Those bar magnets will have such a strong attractive force that it would be hard to work with them. One slip and you break a magnet, chop of a segment of your finger, and/or break the glass. Plus, if two of them ever attach together you probably couldn't separate them without breaking them. I think to use magnets you have to use those big enough to get adequate attractive force, but not a bit bigger. And, to attach one of the bar magnets to the planter cup you need to either glue it on, or have a countersunk hole for a flat head screw - the one you linked doesn't have the countersunk hole.

I am pretty sure I have a few alnico disk magnets somewhere in my work bench drawers. If so, I might be able to use them for the outside magnets, and still get adequate force. That would cut the cost for me considerably.


----------



## CL (Mar 13, 2008)

I agree, it is pretty powerful, but is this not a countersunk hole? (I honestly don't know)
http://www.magnet4less.com/popup_image.php?pID=423I=0


----------



## OverStocked (May 26, 2007)

I think that if you glued them inside the planter, super glue would be more than sufficient.


----------



## Hoppy (Dec 24, 2005)

CL said:


> I agree, it is pretty powerful, but is this not a countersunk hole? (I honestly don't know)
> http://www.magnet4less.com/popup_image.php?pID=423I=0


Yes, it is countersunk. I missed that. $4+ per magnet instead of 2 @$2 per magnet, so no savings there.


----------



## Hoppy (Dec 24, 2005)

over_stocked said:


> I think that if you glued them inside the planter, super glue would be more than sufficient.

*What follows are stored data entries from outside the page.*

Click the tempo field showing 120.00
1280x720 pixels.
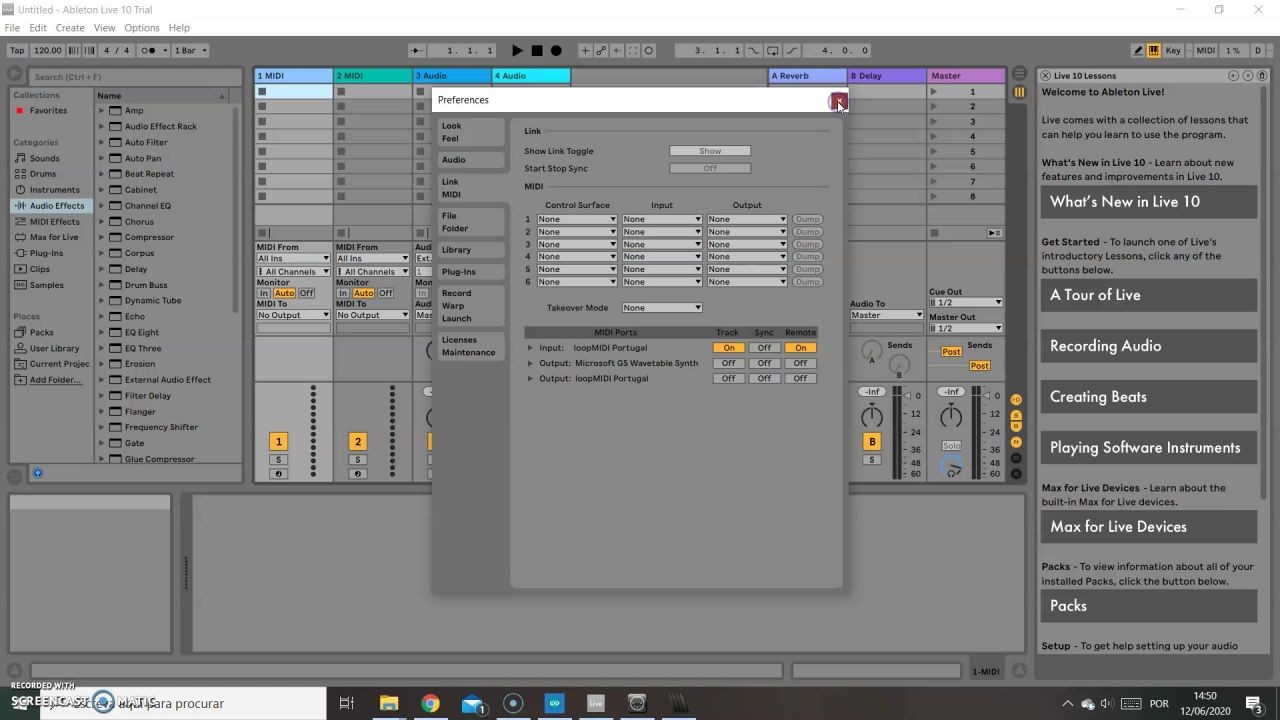click(x=47, y=50)
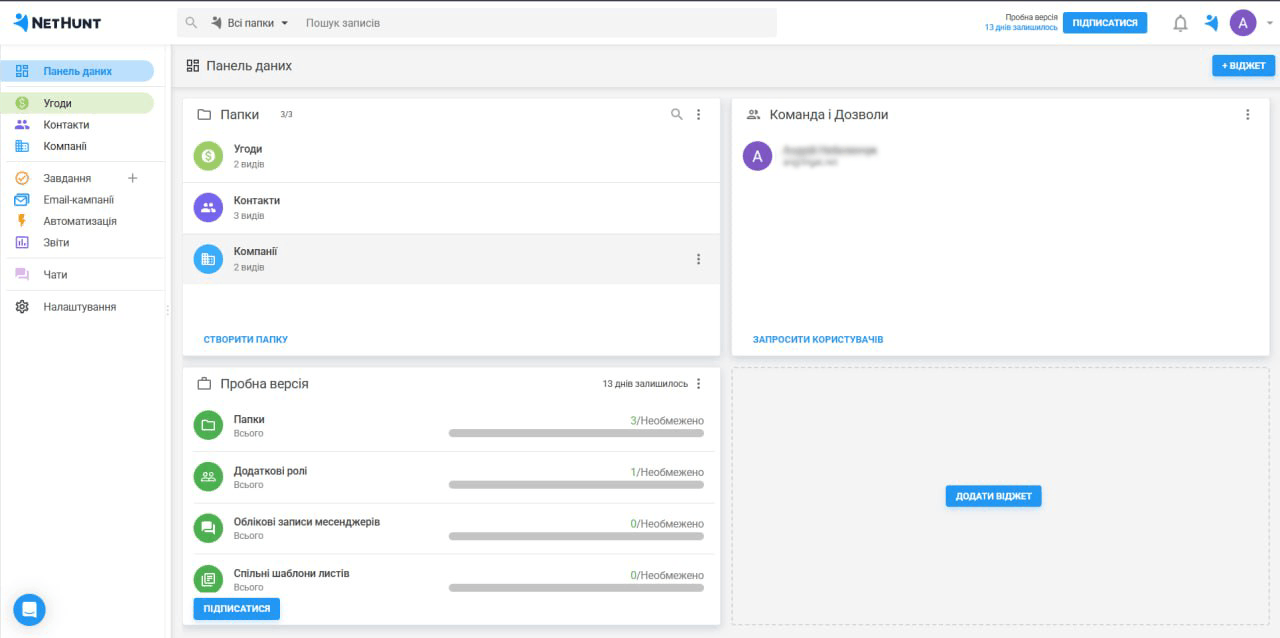Open the Команда і Дозволи widget options menu
Image resolution: width=1280 pixels, height=638 pixels.
1247,115
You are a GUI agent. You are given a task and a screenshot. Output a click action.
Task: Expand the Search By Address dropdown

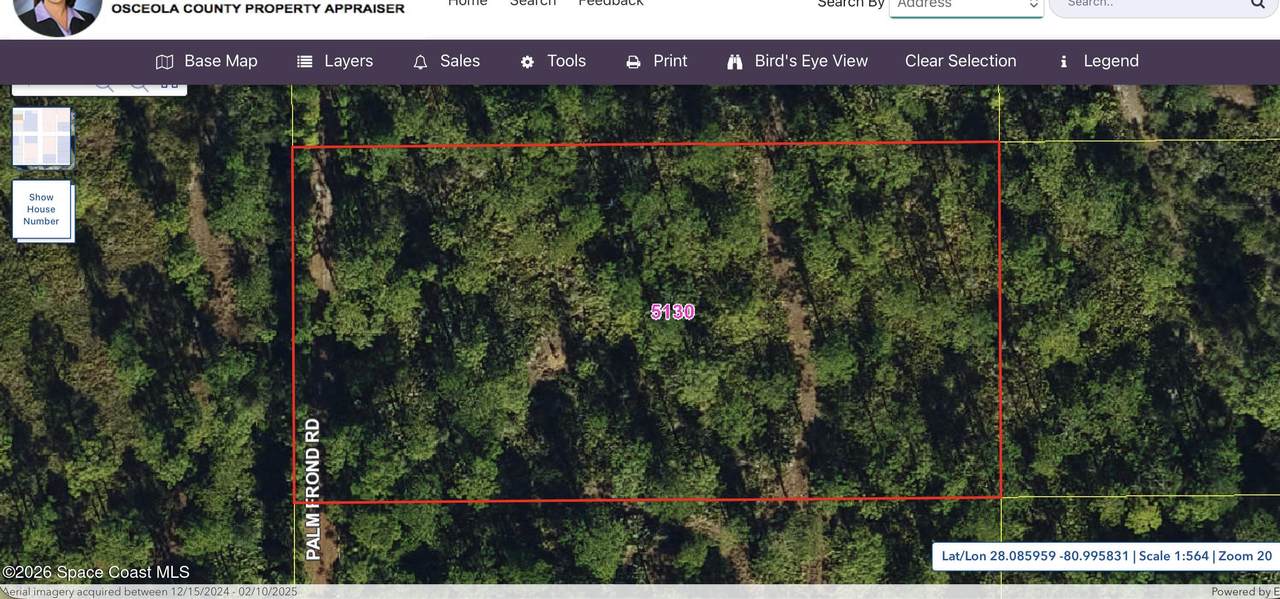coord(966,5)
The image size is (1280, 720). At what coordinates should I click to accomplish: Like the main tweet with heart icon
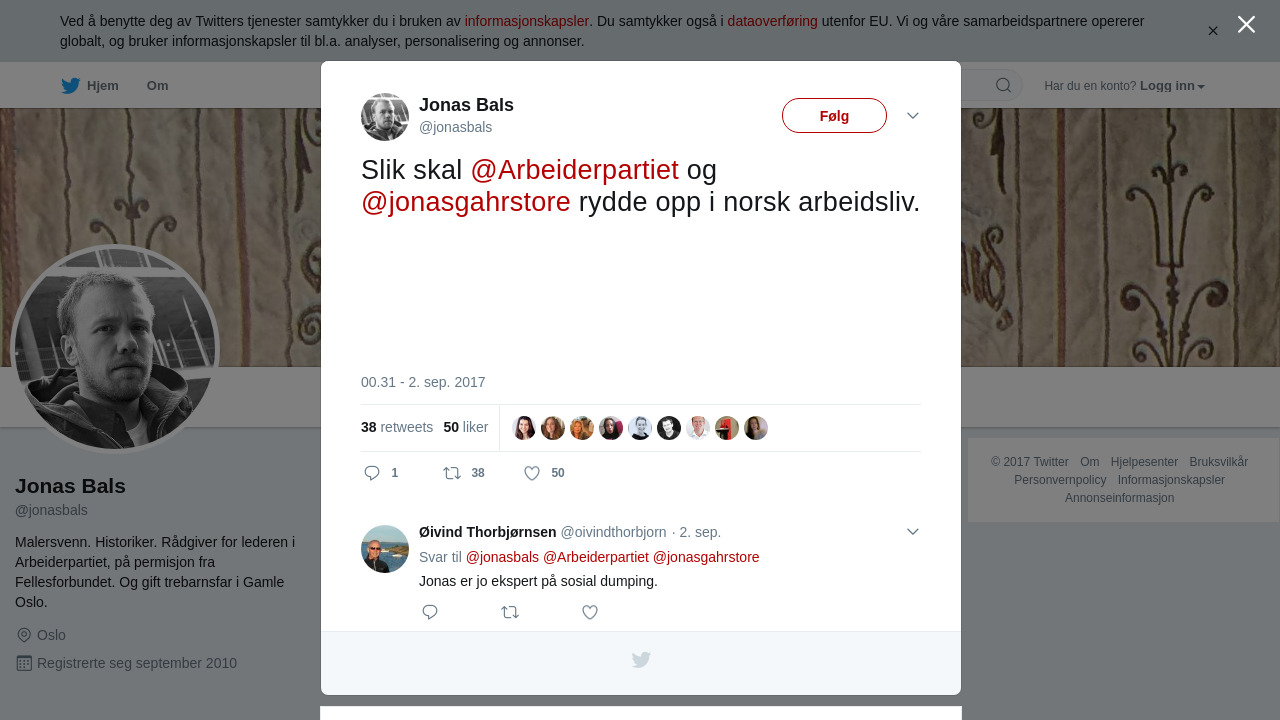[532, 473]
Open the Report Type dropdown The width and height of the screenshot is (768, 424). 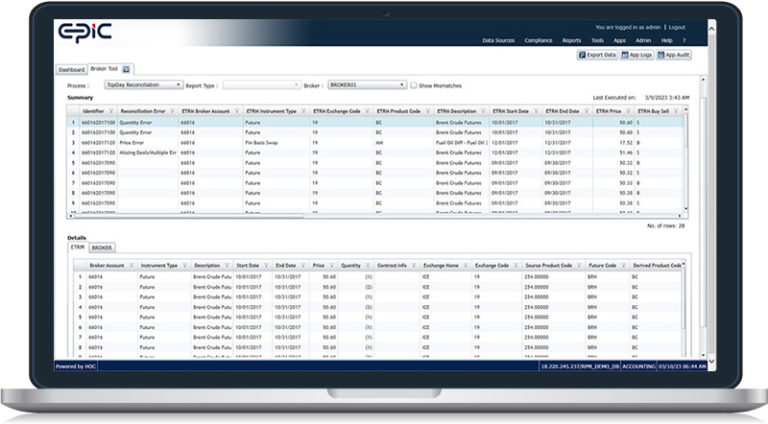296,86
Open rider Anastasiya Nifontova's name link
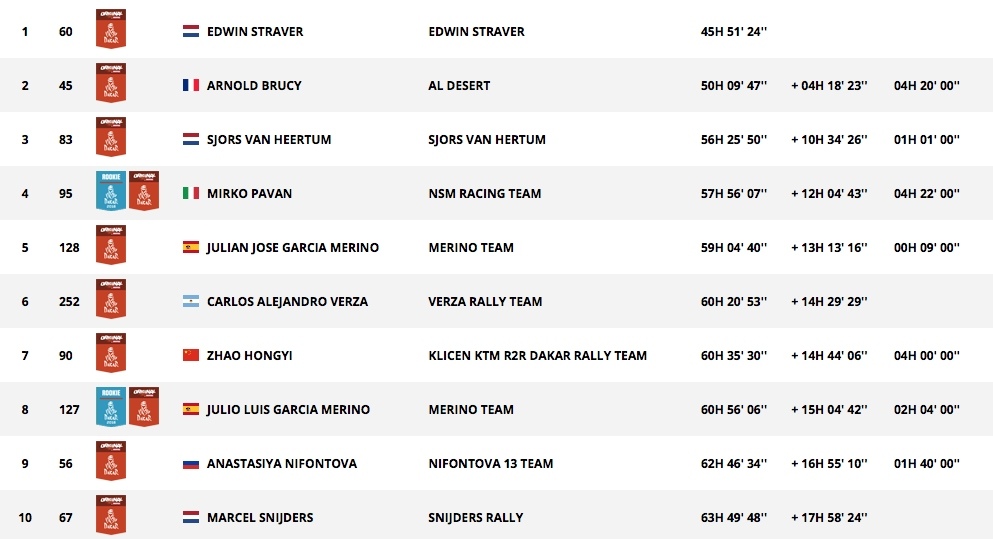 click(x=281, y=464)
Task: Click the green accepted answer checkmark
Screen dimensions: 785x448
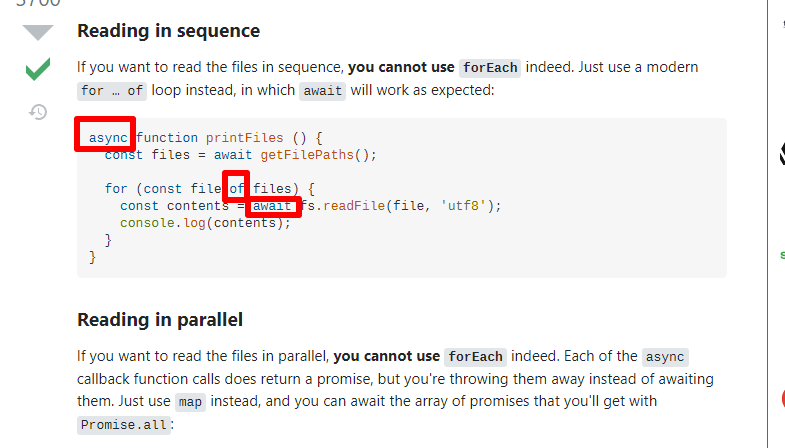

But, if you glue a magnet inside the planter you add the thickness of the plastic to the thickness of the glass for the magnetic force to go through. That requires a much stronger magnet, and much more hazard if you mishandle them, which is much more likely for stronger magnets. I will have to use two magnets as it is, because of the glass thickness.

The more I play around with this the less it seems like a workable idea. I will be using a suction cup planter cup to make a magnet supported planter cup, but if I bought a new magnet supported one I would still have the suction cup one. And, if it takes me 4 of the magnets per planter, that is $8 plus just for the magnets. I can buy a new magnet supported planter for $10-$11 from Riparium Supply, a sponsor here http://ripariumsupply.com/store.html . And, that one I know works well. As I commented before, I'm enjoying playing with the magnets, but as a $$$ saving idea it hasn't worked out at all.


----------



## redman88 (Dec 12, 2008)

CL said:


> I couldn't imagine what this one would be used for.
> http://www.magnet4less.com/product_info.php?cPath=5&products_id=458


car theft prevention.


----------



## redman88 (Dec 12, 2008)

you can always rip the magnets out old computer hard drives. they are fairly strong.


----------



## goddessjen (Mar 9, 2008)

Would these be safe in a soft water shrimp tank? Is nickel a toxic metal to shrimp?


----------



## Hoppy (Dec 24, 2005)

goddessjen said:


> Would these be safe in a soft water shrimp tank? Is nickel a toxic metal to shrimp?


Nickel is a noble metal that doesn't dissolve in water to any degree that would be a problem. Nickle alloyed with steel makes some of the stainless steels.


----------